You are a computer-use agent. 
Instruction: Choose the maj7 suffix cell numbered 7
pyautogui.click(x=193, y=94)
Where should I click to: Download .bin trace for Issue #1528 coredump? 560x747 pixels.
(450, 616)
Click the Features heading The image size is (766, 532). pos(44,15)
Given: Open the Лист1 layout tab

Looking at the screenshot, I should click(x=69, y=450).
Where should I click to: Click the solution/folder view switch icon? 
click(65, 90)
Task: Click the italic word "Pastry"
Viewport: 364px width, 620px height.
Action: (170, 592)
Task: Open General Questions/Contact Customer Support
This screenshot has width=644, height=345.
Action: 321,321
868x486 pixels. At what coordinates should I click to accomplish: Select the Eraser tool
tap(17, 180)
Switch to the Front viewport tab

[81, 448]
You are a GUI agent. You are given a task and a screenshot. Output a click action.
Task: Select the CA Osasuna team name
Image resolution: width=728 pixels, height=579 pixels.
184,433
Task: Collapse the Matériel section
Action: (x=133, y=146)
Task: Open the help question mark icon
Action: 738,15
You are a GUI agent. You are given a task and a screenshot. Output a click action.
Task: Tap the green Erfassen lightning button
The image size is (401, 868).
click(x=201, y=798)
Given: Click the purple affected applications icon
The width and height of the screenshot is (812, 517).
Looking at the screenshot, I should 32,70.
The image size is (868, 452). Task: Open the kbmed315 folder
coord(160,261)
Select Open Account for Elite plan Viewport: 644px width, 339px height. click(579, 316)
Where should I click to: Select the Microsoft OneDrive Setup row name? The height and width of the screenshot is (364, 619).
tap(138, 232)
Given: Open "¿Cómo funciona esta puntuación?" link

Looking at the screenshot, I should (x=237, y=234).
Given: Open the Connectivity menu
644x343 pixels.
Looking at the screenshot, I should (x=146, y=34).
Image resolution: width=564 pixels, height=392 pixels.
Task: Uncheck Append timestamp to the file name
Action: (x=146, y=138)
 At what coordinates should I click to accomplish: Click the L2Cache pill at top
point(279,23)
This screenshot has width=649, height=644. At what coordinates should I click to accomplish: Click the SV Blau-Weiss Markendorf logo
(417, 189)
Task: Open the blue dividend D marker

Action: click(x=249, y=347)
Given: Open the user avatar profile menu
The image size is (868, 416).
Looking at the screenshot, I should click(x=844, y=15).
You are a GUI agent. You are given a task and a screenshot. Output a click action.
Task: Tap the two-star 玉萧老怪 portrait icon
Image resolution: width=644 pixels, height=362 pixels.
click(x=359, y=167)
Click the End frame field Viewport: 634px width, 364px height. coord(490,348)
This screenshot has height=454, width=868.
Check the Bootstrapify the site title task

* [GOAL OF THE EXERCISE]:
Copy out precisely the lines from the line with "The width and" to the line with "Select Open Account" in the material above, including those two lines and omitting all the rest.

* [TASK OUTPUT]:
The width and height of the screenshot is (812, 517).
Looking at the screenshot, I should 32,70.
The image size is (868, 452). Task: Open the kbmed315 folder
coord(160,261)
Select Open Account for Elite plan Viewport: 644px width, 339px height. click(579, 316)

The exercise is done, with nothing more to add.